Written exercise A:
Answer these questions from the text on leverage transactions:
(i) What is a financial institution's primary goal in entering into a leverage transaction?
(ii) What type of investment securities have Dallas Region banks primarily used in leverage transactions?
(iii) How does the text define the initial spread on a leverage transaction?
Written exercise B:
Please copy the text on leverage transactions word for word, beginning at the words "A financial institution’s" and stopping after "not always fulfilled.".

Reading text:
**********
Overview of a Leverage Transaction
Leverage strategies involve single or multiple transactions in which a financial institution purchases assets, typically investment securities, and funds the transaction(s) with wholesale funding. The strategy generally is a departure from the institution’s core business activities and usually results in a significant volume of assets and liabilities being added to the balance sheet with a corresponding decrease in regulatory capital ratios.
A financial institution’s primary goal in entering into a leverage transaction is to increase the level of earnings and to improve return on equity (ROE). Institutions that initiate leverage transactions typically have high levels of regulatory capital and below-average ROE. These banks generally have been unable to increase their loan base in their delineated lending area because of their locale or competitive conditions and, accordingly, increased their level of earning assets through these leverage transactions. The participants view these transactions as having a low level of risk (interest rate or credit) and requiring only minimal overhead, especially in relation to the significant increase in assets. Because of changes in market conditions, however, these expectations are not always fulfilled.
Profile of a Leverage Candidate
The most common identifying feature of a new participant in a leverage pro-gram is rapid asset growth funded with wholesale borrowings. Generally, the asset growth will be centered entirely in the investment portfolio. The most common characteristics of a potential leverage candidate are:
Investment and Funding Options in Leverage Transactions
Real estate mortgage investment conduits (REMICs) have been the primary type of investment securities used by Dallas Region banks in leverage transactions. REMICs’ cash flow characteristics, which are more structured than mortgage pass-through securities, allow institutions entering into a leverage transaction to target the degree of interest rate risk based on the risk characteristics of the particular REMIC selected. Other securities used in these strategies include U.S. agency securities, mortgage pass-through securities, and bond mutual funds. The initial spread on the leverage transaction (the difference between the cost of funds and the yield on the securities) is a function of the risk the institution is willing to take; however, the spread can change over time and can even become negative.
**********
(Saved data entries)
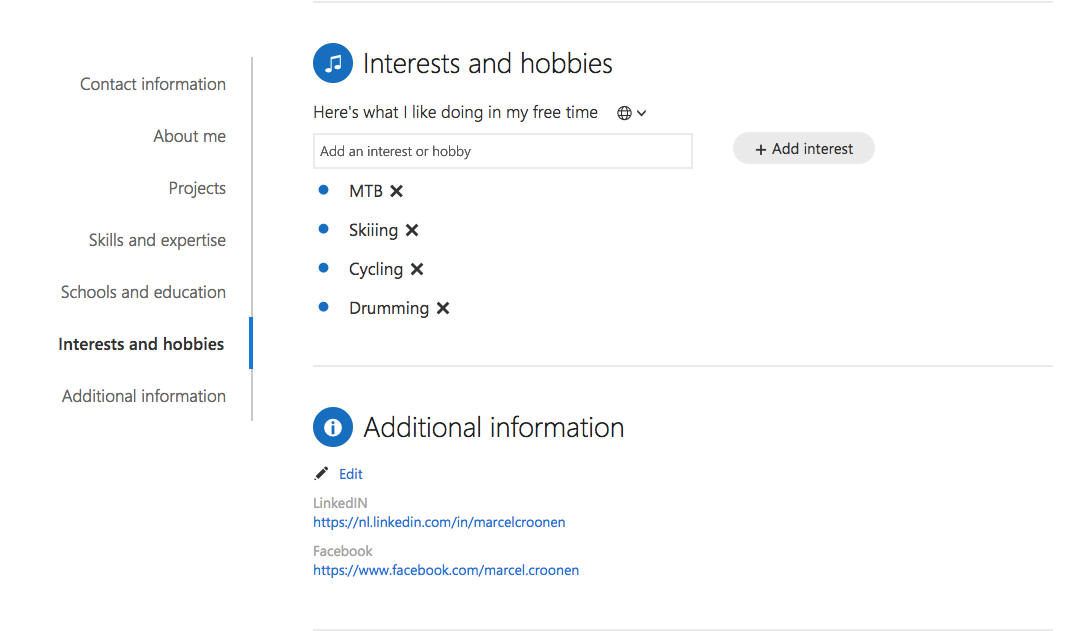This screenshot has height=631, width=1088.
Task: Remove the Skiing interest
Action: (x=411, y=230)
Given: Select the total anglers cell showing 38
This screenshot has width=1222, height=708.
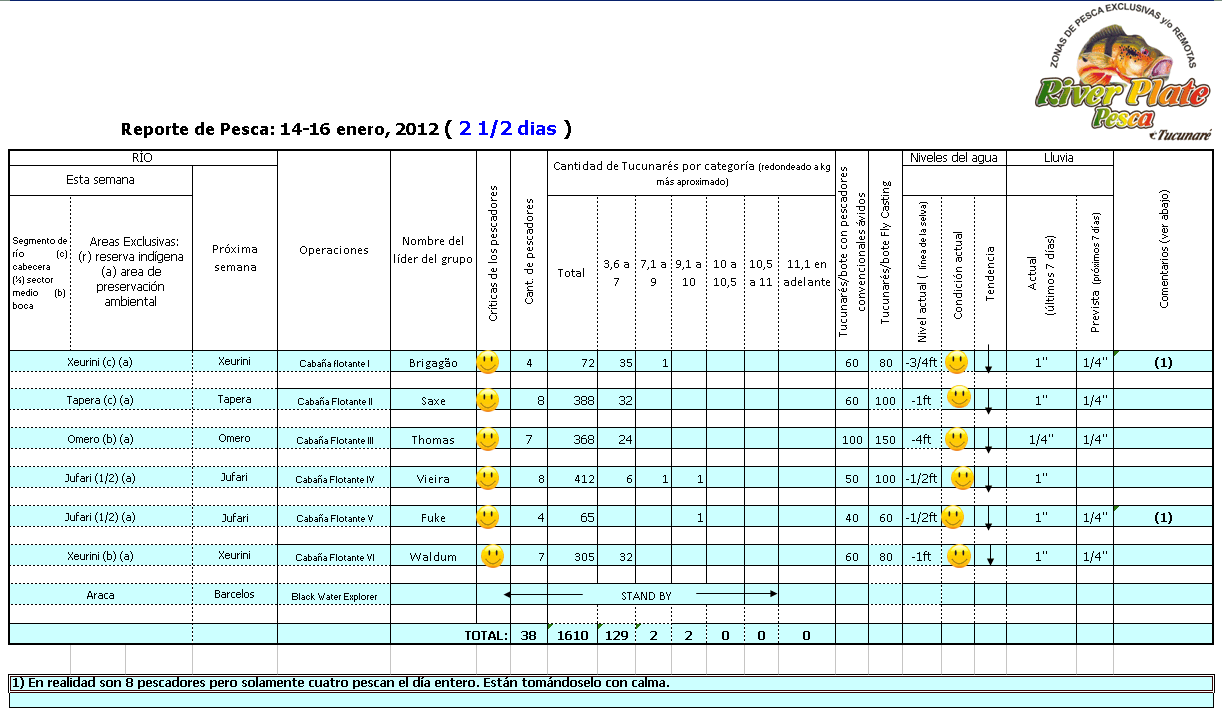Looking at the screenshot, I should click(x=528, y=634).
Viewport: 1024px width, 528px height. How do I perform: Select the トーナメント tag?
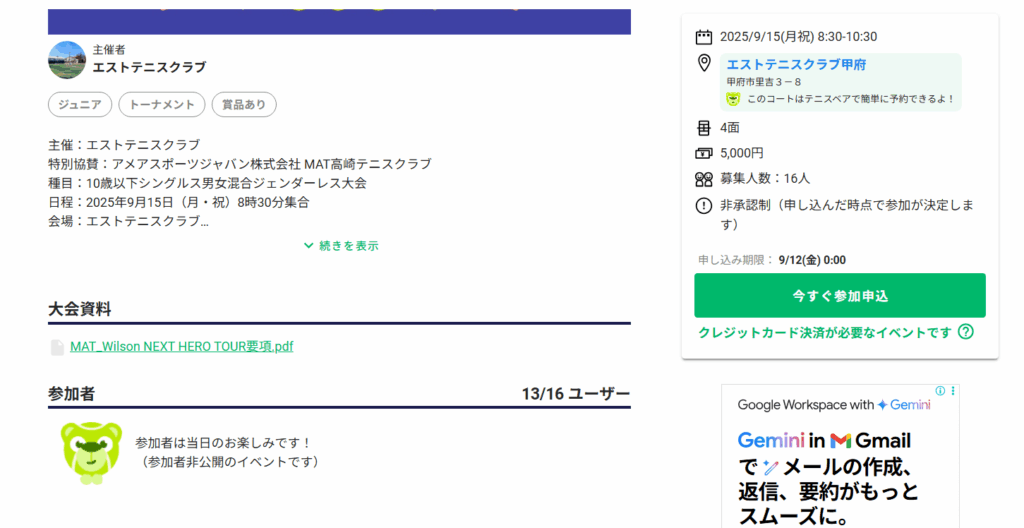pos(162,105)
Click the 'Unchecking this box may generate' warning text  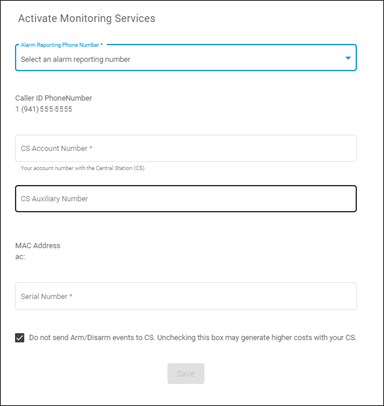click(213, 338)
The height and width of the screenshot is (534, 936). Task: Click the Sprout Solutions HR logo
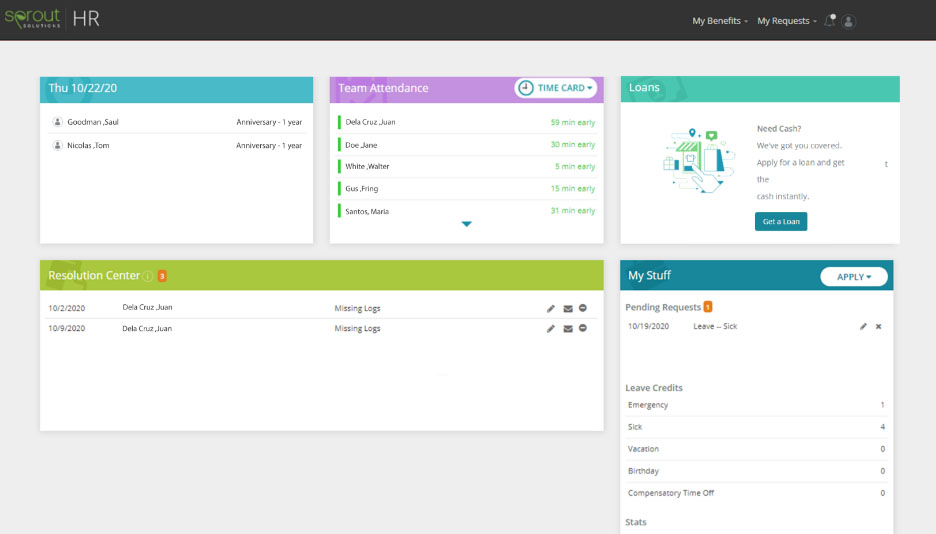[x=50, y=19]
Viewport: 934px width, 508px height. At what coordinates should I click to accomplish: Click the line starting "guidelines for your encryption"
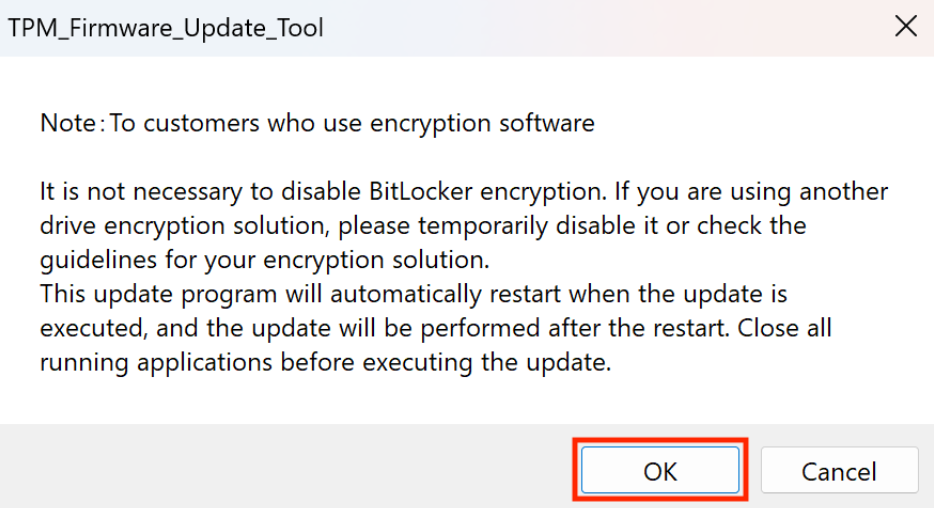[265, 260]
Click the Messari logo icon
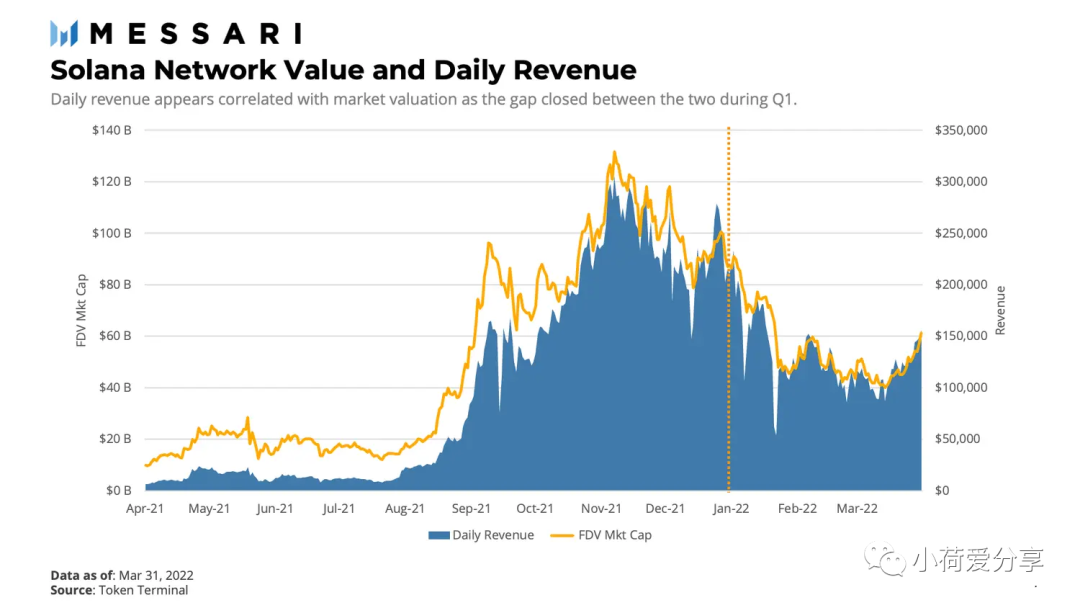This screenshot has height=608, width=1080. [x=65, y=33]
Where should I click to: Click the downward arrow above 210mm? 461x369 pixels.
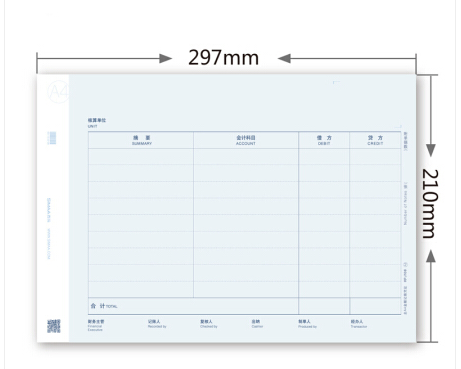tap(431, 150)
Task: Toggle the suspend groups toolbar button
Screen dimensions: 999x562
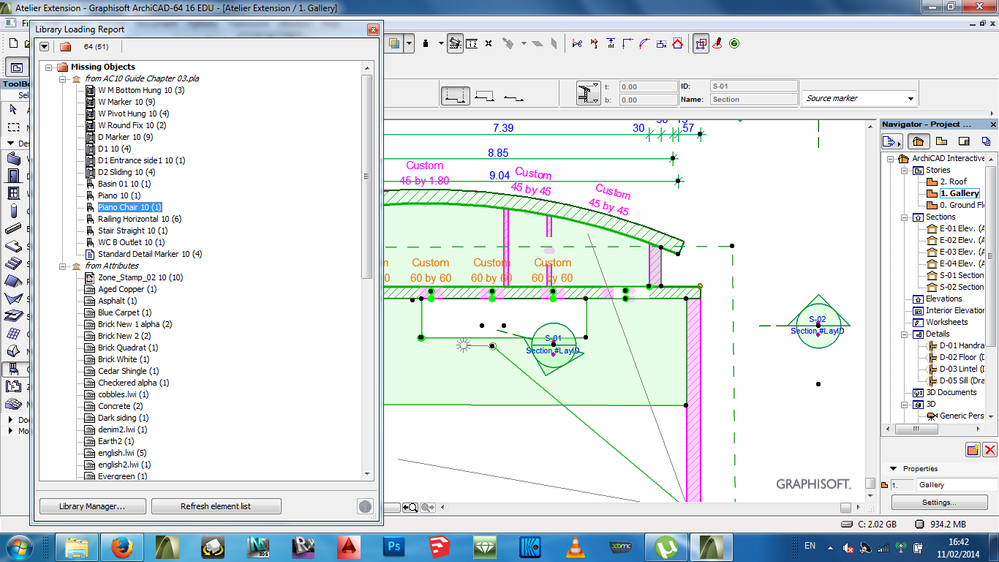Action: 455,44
**********
Reply A:
(i) To increase the level of earnings and to improve return on equity (ROE).
(ii) Real estate mortgage investment conduits (REMICs).
(iii) The difference between the cost of funds and the yield on the securities.

Reply B:
A financial institution’s primary goal in entering into a leverage transaction is to increase the level of earnings and to improve return on equity (ROE). Institutions that initiate leverage transactions typically have high levels of regulatory capital and below-average ROE. These banks generally have been unable to increase their loan base in their delineated lending area because of their locale or competitive conditions and, accordingly, increased their level of earning assets through these leverage transactions. The participants view these transactions as having a low level of risk (interest rate or credit) and requiring only minimal overhead, especially in relation to the significant increase in assets. Because of changes in market conditions, however, these expectations are not always fulfilled.